§ **Apply what you read**:
1. Decide whether each statement agrees with the passage on long-term care for the aging, answering yes or no and quoting the deciding words: (a) About half of all long-term care insurance claims come from policyholders living with dementia. (b) Hospitalization rates are much higher for HCBS recipients than for nursing facility residents. (c) Nursing facility residents were generally younger than their HCBS counterparts.
2. Return the part of the passage on long-term care for the aging from "Compounding the complexity" to "their HCBS counterparts.", word for word.

___ Excerpted passage

According to Forbes.com, about half of all long-term care insurance claims are from policyholders living with dementia. The federally run program Medicaid is the primary financing mechanism of LTC where most of the monies are spent on institutional care settings that are ill-equipped to handle an increasingly large and longer living elderly population. Federal initiatives have been incentivizing States to utilize Medicaid home and community-based services (HCBS) waiver programs to address the growing long-term care needs of aging Americans. This shift to home and community-based services is often seen as having an obvious benefit. HCBS is seen as an easy fix to offset the increasing demands for long-term care. Evaluation of health outcomes, social equality, and the costs of both settings is necessary to create the most beneficial and efficient systems to care for the aging.

Compounding the complexity in evaluating HCBS versus institutional long-term care is the statistical breakdown of racial and minority ethnic groups, as well as people living with dementia. Racial and minority ethnic groups and dementia sufferers as a whole use these Medicaid services more than non-minority groups.  Regardless of the group, people living with dementia tend to need the highest intensity care. While hospitalization rates for HCBS and nursing facility residents remain similar, nursing facility residents were, in general, older and sicker than their HCBS counterparts.

______
___ Extracted data

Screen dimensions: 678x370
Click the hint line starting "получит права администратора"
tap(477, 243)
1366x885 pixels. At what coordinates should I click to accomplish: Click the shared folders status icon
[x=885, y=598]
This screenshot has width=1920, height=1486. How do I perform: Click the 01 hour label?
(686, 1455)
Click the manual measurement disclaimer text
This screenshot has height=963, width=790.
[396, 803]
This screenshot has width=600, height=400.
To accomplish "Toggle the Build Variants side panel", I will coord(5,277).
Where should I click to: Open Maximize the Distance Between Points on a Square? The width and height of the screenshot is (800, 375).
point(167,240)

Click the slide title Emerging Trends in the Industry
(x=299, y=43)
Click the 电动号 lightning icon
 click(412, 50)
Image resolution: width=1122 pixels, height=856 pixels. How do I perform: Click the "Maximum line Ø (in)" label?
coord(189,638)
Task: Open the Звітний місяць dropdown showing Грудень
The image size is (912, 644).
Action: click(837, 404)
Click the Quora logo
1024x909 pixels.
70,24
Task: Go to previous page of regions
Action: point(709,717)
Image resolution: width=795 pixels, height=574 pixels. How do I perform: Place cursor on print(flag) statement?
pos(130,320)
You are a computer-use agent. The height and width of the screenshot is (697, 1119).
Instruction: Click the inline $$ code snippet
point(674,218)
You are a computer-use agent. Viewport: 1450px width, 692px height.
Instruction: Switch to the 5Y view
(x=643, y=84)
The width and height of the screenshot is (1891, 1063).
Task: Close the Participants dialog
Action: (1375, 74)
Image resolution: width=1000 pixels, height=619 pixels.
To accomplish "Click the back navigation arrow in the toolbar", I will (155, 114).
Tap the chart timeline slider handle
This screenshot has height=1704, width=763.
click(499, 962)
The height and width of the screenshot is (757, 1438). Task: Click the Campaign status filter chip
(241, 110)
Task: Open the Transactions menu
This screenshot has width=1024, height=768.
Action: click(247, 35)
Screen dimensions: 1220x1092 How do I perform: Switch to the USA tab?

______

§ **Written responses**:
1.
(a) Yes: "about half of all long-term care insurance claims are from policyholders living with dementia"
(b) No: "hospitalization rates for HCBS and nursing facility residents remain similar"
(c) No: "nursing facility residents were, in general, older and sicker than their HCBS counterparts"

2.
Compounding the complexity in evaluating HCBS versus institutional long-term care is the statistical breakdown of racial and minority ethnic groups, as well as people living with dementia. Racial and minority ethnic groups and dementia sufferers as a whole use these Medicaid services more than non-minority groups.  Regardless of the group, people living with dementia tend to need the highest intensity care. While hospitalization rates for HCBS and nursing facility residents remain similar, nursing facility residents were, in general, older and sicker than their HCBS counterparts.